◆ **Required action**: Copy the rows from the line with "At what (x,y)" to the line with "cell-plays: 191 is", leaving out the pictures.
Segment Start: Provided data
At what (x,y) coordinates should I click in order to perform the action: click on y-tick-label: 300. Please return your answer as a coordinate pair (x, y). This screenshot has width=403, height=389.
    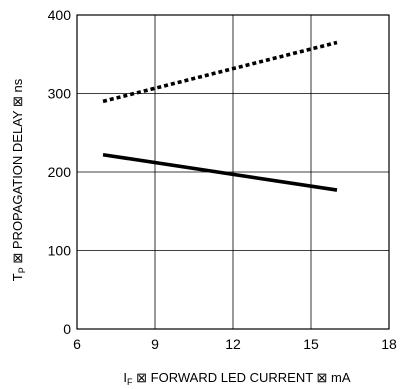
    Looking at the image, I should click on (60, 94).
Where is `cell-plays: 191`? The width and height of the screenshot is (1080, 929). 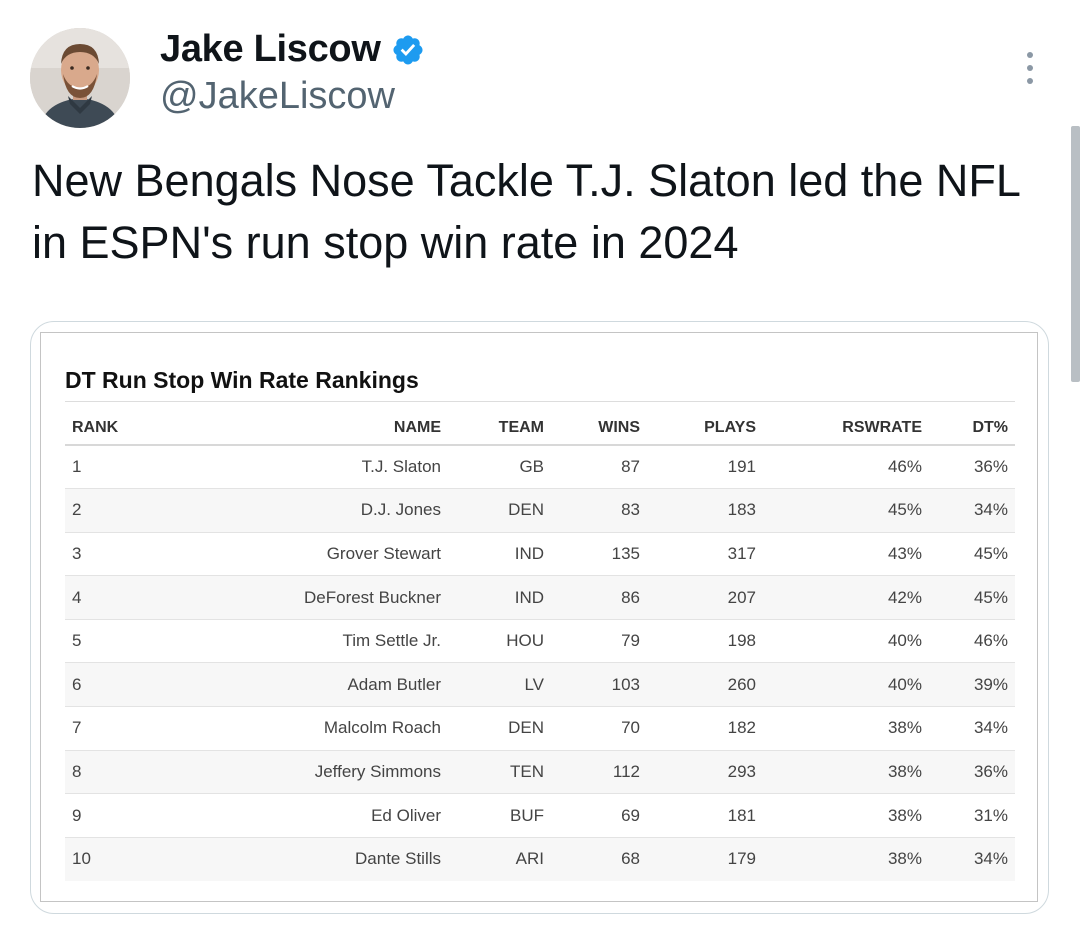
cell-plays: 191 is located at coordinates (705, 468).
Segment End: Provided data
Segment Start: Provided data
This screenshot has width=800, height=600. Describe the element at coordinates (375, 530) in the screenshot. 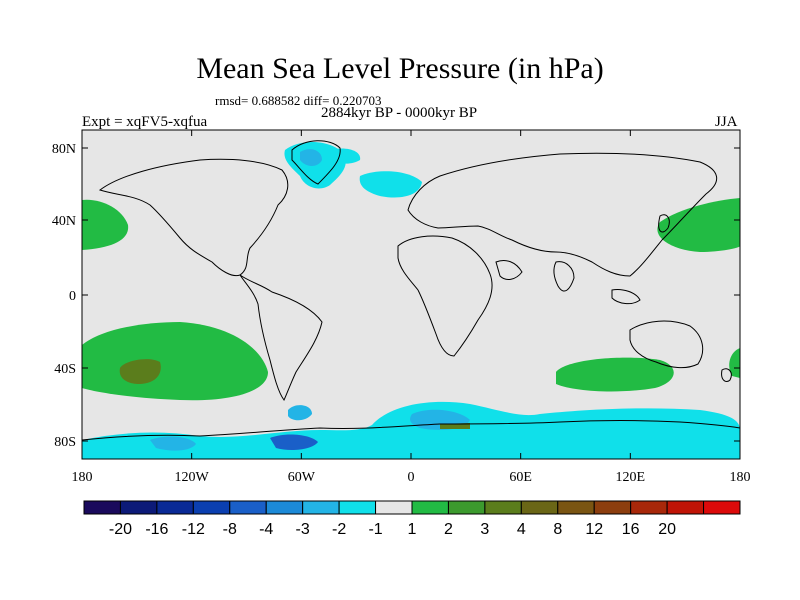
Segment End: Provided data
◆ **Result of this exercise**:
At what (x,y) coordinates should I click in order to perform the action: click on y-tick-label: 300. Please return your answer as a coordinate pair (x, y). This screenshot has width=403, height=389.
    Looking at the image, I should click on (60, 94).
Where is `cell-plays: 191`? The width and height of the screenshot is (1080, 929). 
cell-plays: 191 is located at coordinates (705, 468).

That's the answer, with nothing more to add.